Purpose: Ketone body oxidation yields more ATP per mole of consumed oxygen than glucose. However, whether an increased ketone body supply in hypoxic cardiomyocytes and ischemic hearts is protective or not remains elusive. The goal of this study is to determine the effect of β-hydroxybutyrate (β-OHB), the main constituent of ketone bodies, on cardiomyocytes under hypoxic conditions and the effects of ketogenic diet (KD) on cardiac function in a myocardial infarction (MI) mouse model.
Methods: Adult mouse cardiomyocytes and MI mouse models fed a KD were used to research the effect of β-OHB on cardiac damage. qPCR, western blot analysis and immunofluorescence were used to detect the interaction between β-OHB and glycolysis.
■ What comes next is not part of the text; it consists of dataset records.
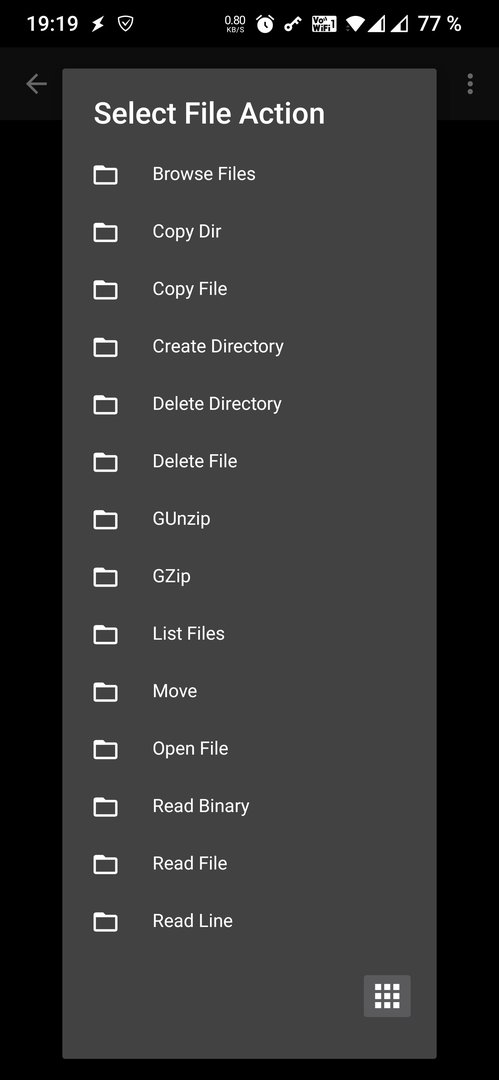Choose the Open File action
This screenshot has width=499, height=1080.
tap(249, 749)
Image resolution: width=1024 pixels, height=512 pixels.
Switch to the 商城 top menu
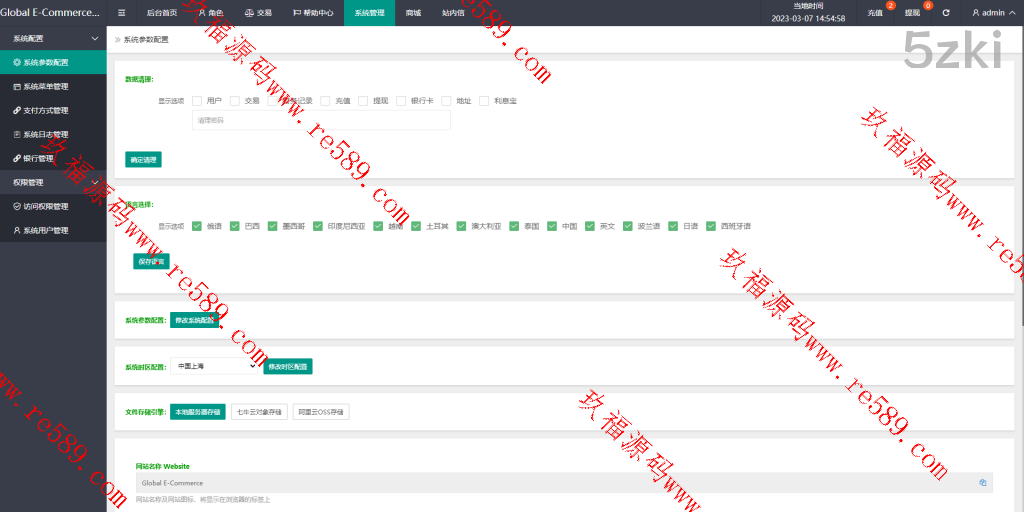[x=413, y=13]
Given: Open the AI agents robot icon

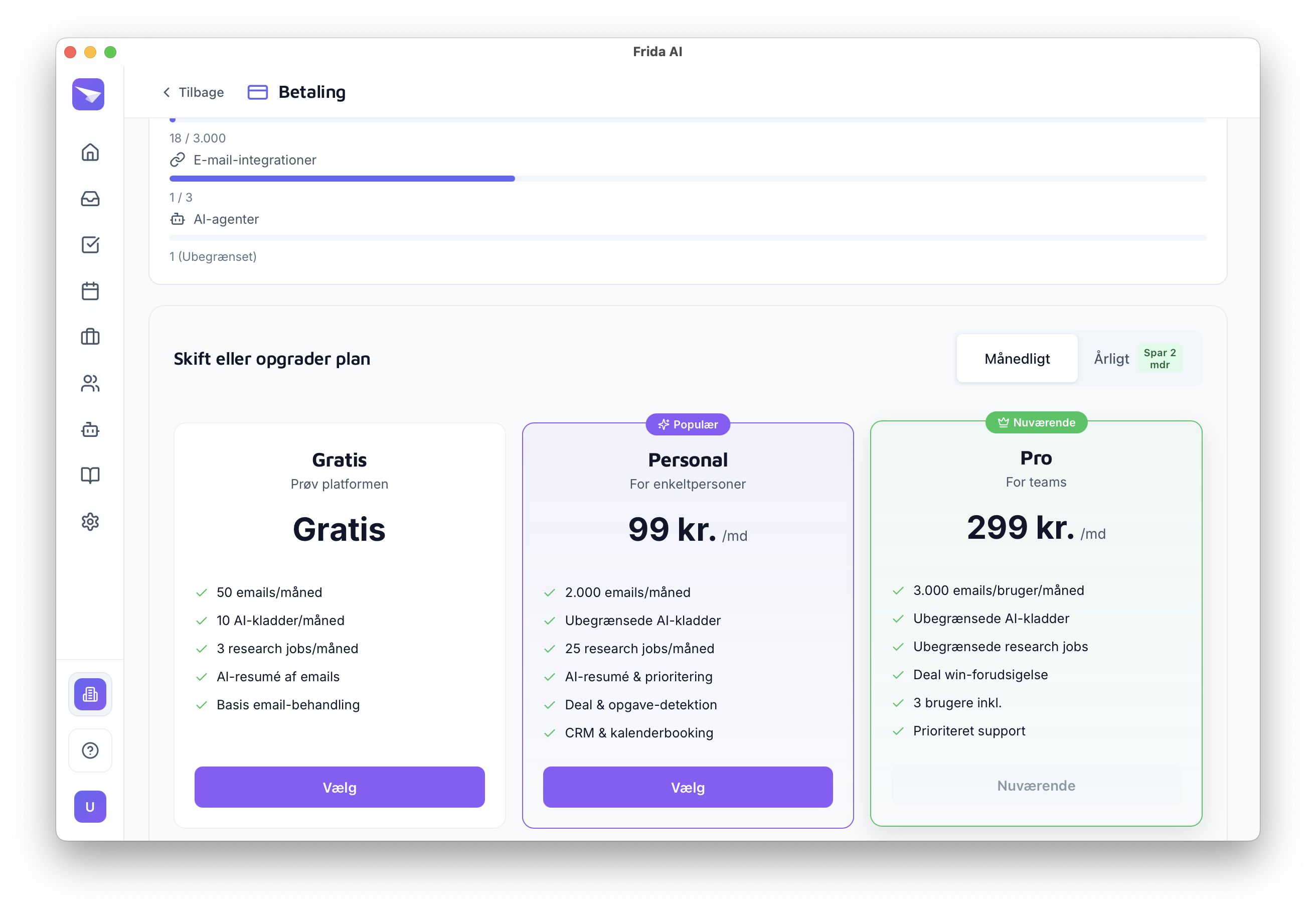Looking at the screenshot, I should (90, 429).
Live/dead cell staining and imaging, lactate dehydrogenase, Cell Counting Kit-8 assays, echocardiography and 2,3,5-triphenyltetrazolium chloride staining were performed to evaluate the cardiomyocyte death, cardiac function and infarct sizes.
Results: β-OHB level was significantly higher in acute MI patients and MI mice. Treatment with β-OHB exacerbated cardiomyocyte death and decreased glucose absorption and glycolysis under hypoxic conditions. These effects were partially ameliorated by inhibiting hypoxia-inducible factor 1α (HIF-1α) degradation via roxadustat administration in hypoxia-stimulated cardiomyocytes. Furthermore, β-OHB metabolisms were obscured in cardiomyocytes under hypoxic conditions. Additionally, MI mice fed a KD exhibited exacerbated cardiac dysfunction compared with control chow diet (CD)-fed MI mice.
Conclusion: Elevated β-OHB levels may be maladaptive to the heart under hypoxic/ischemic conditions. Administration of roxadustat can partially reverse these harmful effects by stabilizing HIF-1α and inducing a metabolic shift toward glycolysis for energy production.